Published October 08, 2009
NEW YORK – Brooke Astor's 85-year-old son was convicted Thursday of exploiting his philanthropist mother's failing mind and helping himself to her nearly $200 million fortune.
Anthony Marshall now faces a mandatory jail sentence of at least one year — and perhaps as many as 25 years.
Jurors delivered their verdict on the 11th full day of deliberations, ending a five-month trial that revealed the New York society doyenne's sad decline. She was 105 and had Alzheimer's disease when she died in 2007.
The jury convicted Marshall of 14 counts, including first-degree grand larceny and scheming to defraud, but acquitted him on two charges, falsifying business records and another first-degree grand larceny count.
His co-defendant, estate lawyer Francis X. Morrissey Jr., was convicted on five charges, including scheming to defraud, conspiracy and forgery.
Marshall, wearing a dark suit, looked at the jurors as they were polled. Morrissey, 66, looked down but didn't betray any emotion. They will remain free on bail until their Dec. 8 sentencing. Morrissey faces up to seven years in prison.
"I'm stunned by the verdict," said Marshall's attorney, Frederick Hafetz. "We are greatly disappointed in it, and we will definitely appeal."
After the jury left the courtroom, Marshall's wife, Charlene, stood at the rail with her hand on Marshall's shoulder, her eyes glistening. When reporters asked her for a response, she said only, "I love my husband," and gave him a brief hug. The couple walked out of the courthouse, hand in hand, to a waiting limousine.
The trial offered a peek into high society from Park Avenue to Palm Beach as prosecutors told a Dickensian tale of upper-crust money-grubbing with a deteriorating grande dame at its center.
The case put Astor's famous friends, including Barbara Walters and Henry Kissinger, on the witness stand and her dark final years on display. Jurors heard how a beau monde benefactor renowned for her elegance and wit became a disoriented invalid fearful of her own shadow.
Marshall was accused of a range of tactics — from scheming to inherit millions of dollars to simply stealing artwork off her walls. Morrissey was accused of helping manipulate Astor into changing her will to leave Marshall millions of dollars that had been destined for charity.

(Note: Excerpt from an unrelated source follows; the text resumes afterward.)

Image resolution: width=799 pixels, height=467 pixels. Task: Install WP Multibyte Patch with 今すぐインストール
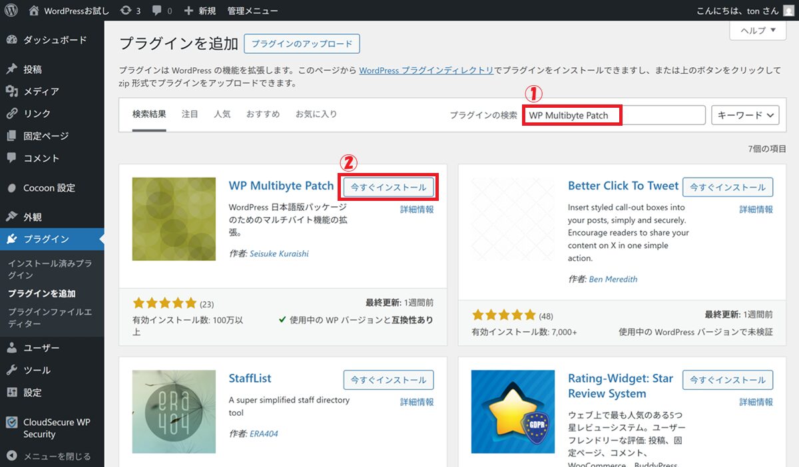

Astor's last will, created Jan. 30, 2002, left millions of dollars to her favorite charities. Amendments in 2003 and 2004 gave Marshall most of her estate.
Prosecutors portrayed Marshall — a former U.S. ambassador and Tony Award-winning Broadway producer — as a greedy heir who couldn't wait for his mother to die, buying himself a $920,000 yacht with her money but refusing to get a $2,000 safety gate to keep her from falling.
Defense lawyers said Astor was lucid when she bequeathed the money to her only child and that he had legal power to give himself gifts while she was alive. She was keenly focused on her will, and she loved her son, they said.
The trial delved into Astor's shadowy mental state, health problems, finances and family relations. Jurors got crash courses in topics ranging from estate planning to handwriting analysis.
Prosecutors called some 72 witnesses. Many of them testified about Astor's mental confusion in the last years of her life.
Walters described using a photo album to help Astor recall guests at her 100th birthday bash during a visit only months later. Kissinger testified that Astor didn't recognize former U.N. Secretary-General Kofi Annan at a party she threw for him in 2002.
Astor's third husband, Vincent Astor, was the son of multimillionaire John Jacob Astor IV. She took charge of her husband's philanthropic work after his death in 1959. Her efforts won her a Presidential Medal of Freedom, the nation's highest civilian honor, in 1998.
Marshall is her son from a previous marriage to stockbroker Charles "Buddie" Marshall, who died in 1952.
The criminal case against Marshall and Morrissey came after one of Astor's grandsons asked a court to remove Marshall from handling her affairs.
Philip Marshall accused his father of abusing Astor by letting her live in squalor while he looted her fortune.
A civil case concerning her will has been on hold while prosecutors pursued the criminal charges.